Estamos no período pré-assembleias gerais ordinárias, aquelas que devem acontecer até o final do quarto mês de cada ano, comumente chamadas simplesmente como AGOs. É nelas que os acionistas votarão vários temas, dentre eles a eleição de membros para o Conselho de Administração e para o Conselho Fiscal, este apenas para as empresas nas quais o órgão existe.
Nesse momento, as empresas mais estruturadas em governança já deveriam, em tese, saber o perfil dos candidatos que completariam as competências necessárias ao colegiado, levando também em consideração o prazo do mandato de cada um dos conselheiros, assim como a conveniência ou não da sugestão de reconduções dos conselheiros atuais.

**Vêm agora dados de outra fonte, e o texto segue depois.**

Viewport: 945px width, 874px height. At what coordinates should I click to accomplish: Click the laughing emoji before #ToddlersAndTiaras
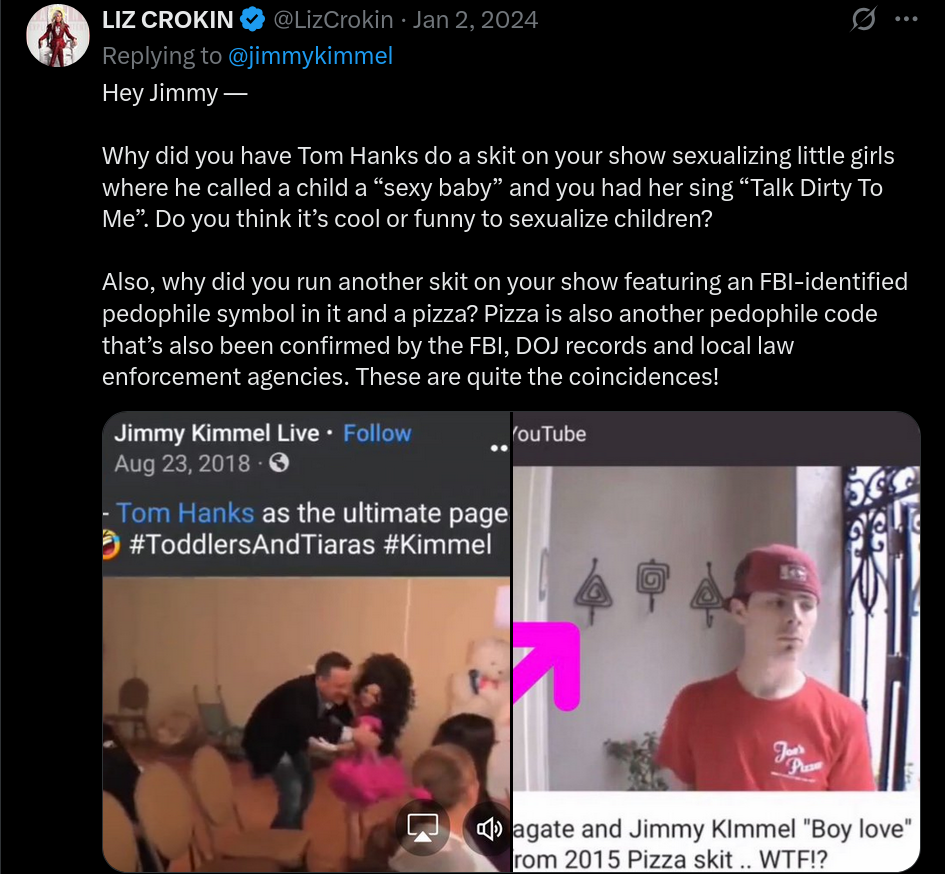pos(110,544)
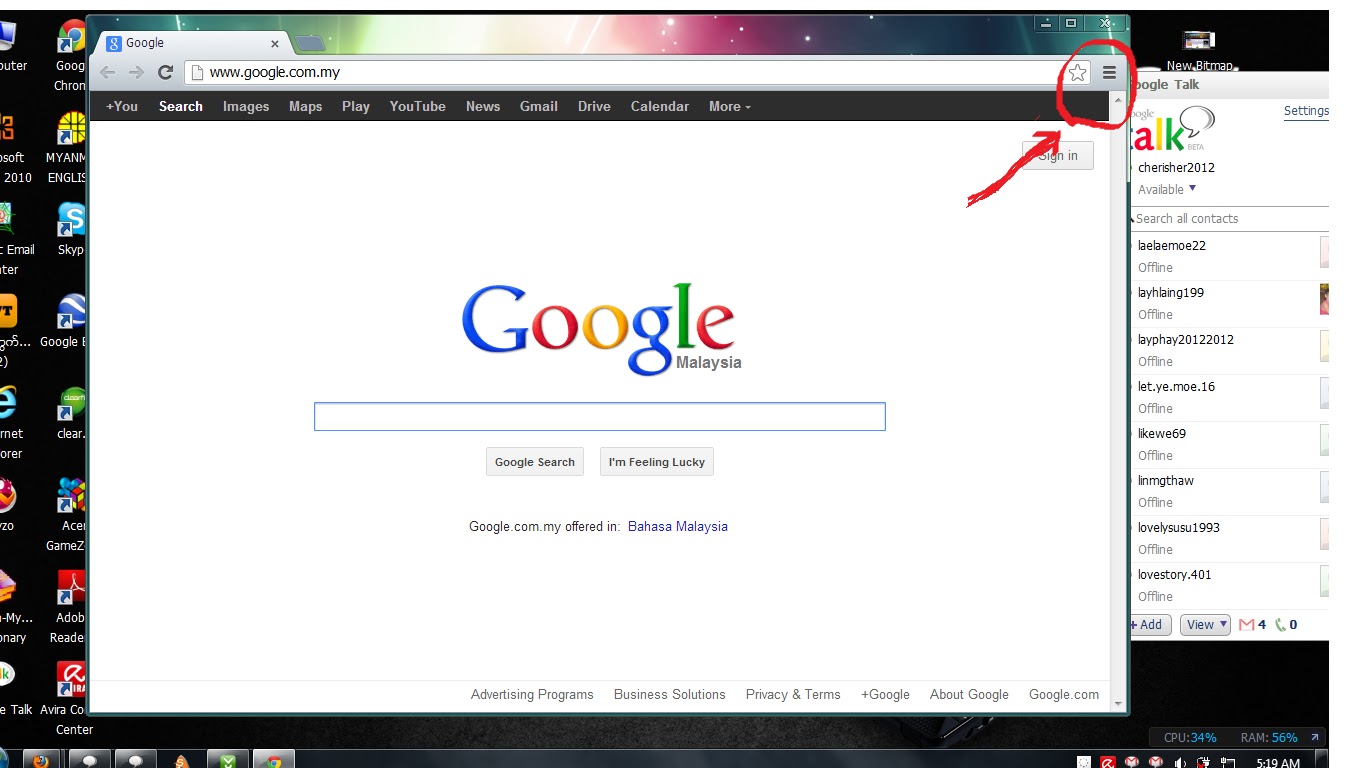
Task: Select Images in the Google navigation bar
Action: pos(245,106)
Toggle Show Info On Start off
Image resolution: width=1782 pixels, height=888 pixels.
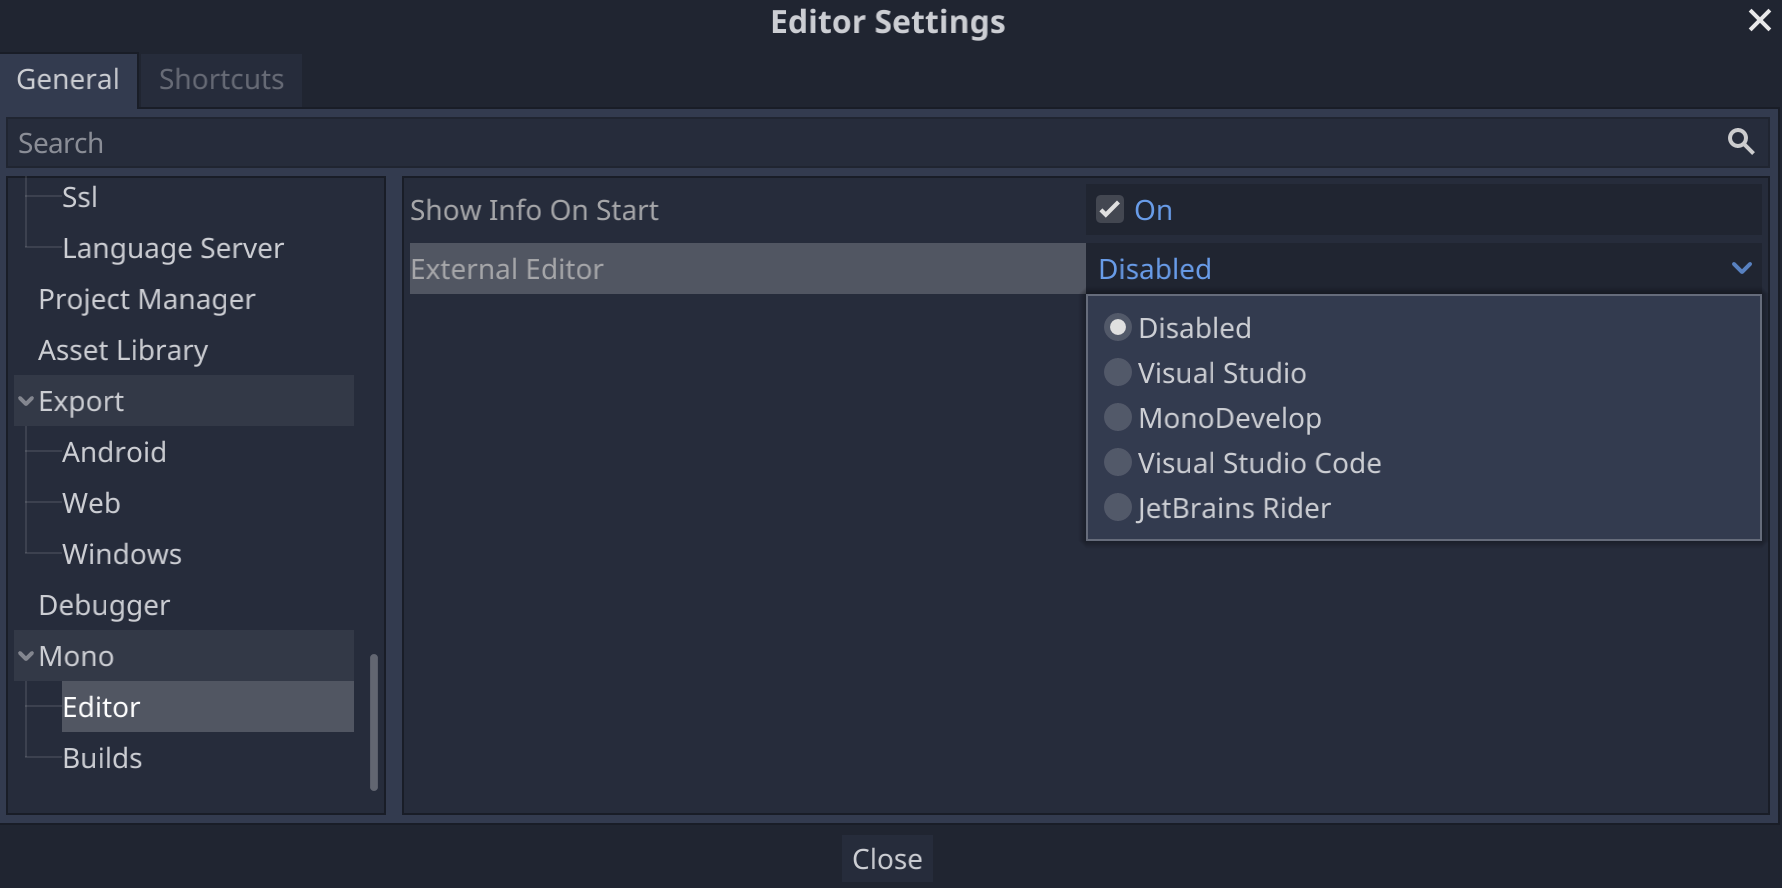point(1109,209)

Headhunters, conselheiros e empresas estão, portanto, em uma fase de identificação de nomes de profissionais para que estes sejam convidados a aceitar eventuais indicações, não sem antes os candidatos avaliarem se têm as competências e o tempo necessários para o exercício da função, assim como outras verificações acerca das empresas e as suas governanças.
Nos últimos anos, os acionistas passaram a buscar candidatos que representassem mais a vida real, em decorrência de mudanças culturais da sociedade, que passou a exigir a presença de pessoas mais diversas nos conselhos. A mudança começou atacando a falta de diversidade de gênero, o que fez com que houvesse um impulso na procura por mulheres conselheiras, de forma a representar também nos conselhos o que acontece na sociedade. Há mais mulheres no Brasil do que homens.

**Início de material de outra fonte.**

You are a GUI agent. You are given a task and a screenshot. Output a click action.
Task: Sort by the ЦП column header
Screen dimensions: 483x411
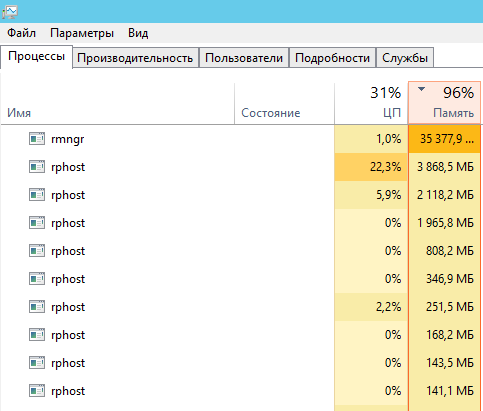[371, 103]
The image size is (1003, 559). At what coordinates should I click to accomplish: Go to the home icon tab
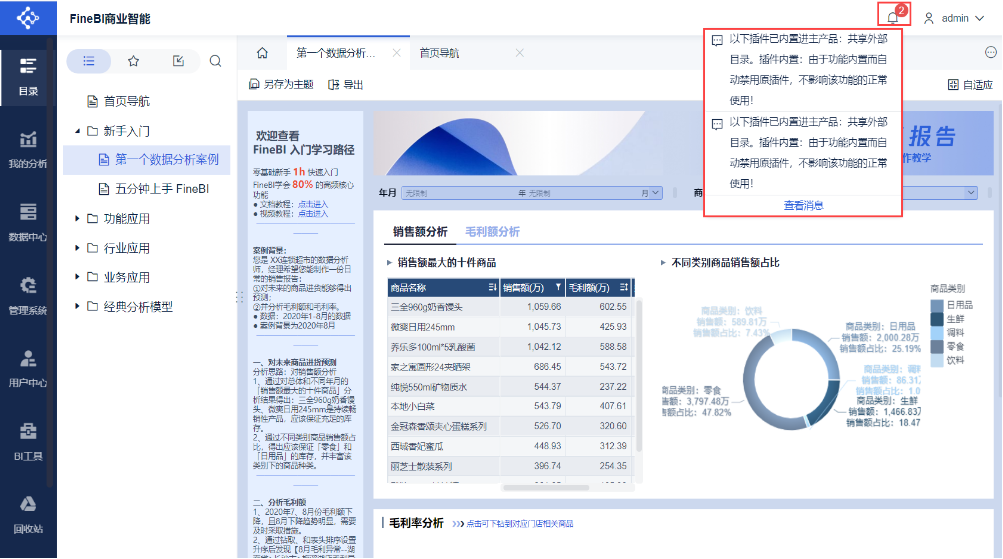262,53
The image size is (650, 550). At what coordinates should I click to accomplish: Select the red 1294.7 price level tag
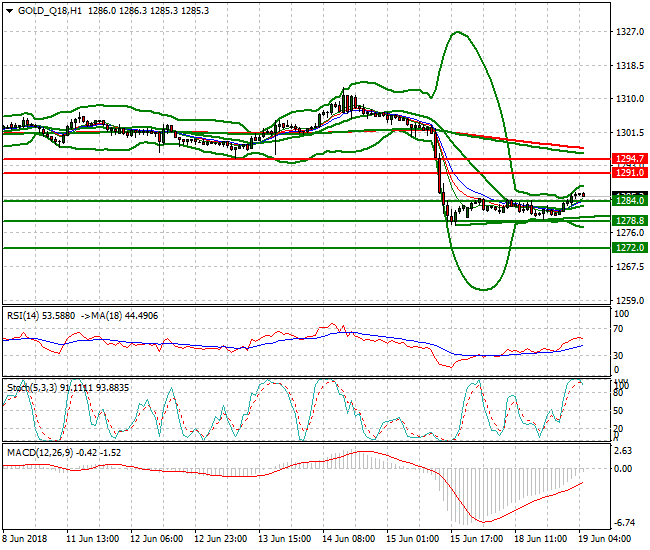click(x=631, y=159)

Na sequência, a sociedade passou a também exigir diversidade de raça, diversidade de cor, pois o Brasil também tem mais não brancos do que brancos, e essa diversidade tampouco estava presente nos conselhos e na alta gestão das companhias.
E as mudanças na pararam por aí. Apesar de ainda ser uma iniciativa tímida e muito lenta, algumas poucas companhias têm avançado no tema diversidade e buscado conselheiros que também sejam diversos na sua orientação sexual. O motivo para essa busca decorre do princípio que conselhos mais diversos apresentam uma maior assertividade no processo de tomada de decisões, justamente porque uma determinada situação, por exemplo, é examinada por mais ângulos, pois há mais pessoas diferentes no colegiado e que, portanto, pensam diferente também.
Penso que vocês, leitores, interessados no tema diversidade e inclusão, sabem do que estou falando. Mas proponho a vocês uma reflexão em outra dimensão. Como é poder ser como se é, sem mentiras, sem informações sonegadas, sem filtro? Digo a vocês, como advogado, conselheiro e membro da comunidade LGBTQIAPN+, que é algo muito libertador, muito gratificante, saber que estou sendo escolhido por determinada companhia sabendo que, além dos assuntos que já domino, tenho a possibilidade de contribuir com mais um ângulo na análise das matérias trazidas para a discussão e posterior decisão do conselho.
Em 2023, para as AGOs vindouras, aos 57 anos de idade, é a primeira vez que inseri em meu currículo a orientação sexual. Mais do que fazer propaganda de mim mesmo – o que alguns, ou vários, talvez possam pensar – o objetivo de tal ação é muito mais abrangente do que isso. O objetivo é demonstrar àqueles que ainda não saíram do armário, ou mesmo aqueles que já saíram, mas que não acreditam ser possível alcançar um assento em um conselho de administração ou fiscal, no âmbito da alta gestão, de que, sim, é possível. Assim como mulheres e pessoas não brancas. E que, finalmente, ainda que lentamente, os membros de grupos de diversidade não só passaram a ter de ser respeitados, como passaram a ser também valorizados.
Lendo-se os parágrafos anteriores, é fácil chegar à conclusão de que ganham as pessoas, a sociedade, as empresas, os acionistas. Por que, então, há ainda uma parcela – lamentavelmente ainda relevante – da sociedade que faz questão de seguir ignorando o que as pessoas são? O fato de ignorarem não fará com que as pessoas mudem, e nem que seus filhos, por exemplo, deixarão de ser quem são. Se são LGBTQIAPN+, assim seguirão sendo. E, de novo, não é o fato de o seu filho ou filha terem amigos LGBTQIAPN+ que eles “serão influenciados” nesse sentido, alterando a sua orientação sexual, como muitos gostam ainda de toscamente pensar.
O fato é, leitores, que estou muito contente e orgulhoso de ser quem sou, como sou e que também meu perfil é apreciado empresarialmente. Aliás, em uma das posições que ocupo, na descrição do perfil, consta que faço parte da comunidade LGBTQIAPN+. Parabéns a essa e a outras empresas que vêem na inclusão um caminho para o crescimento da sociedade e dos negócios.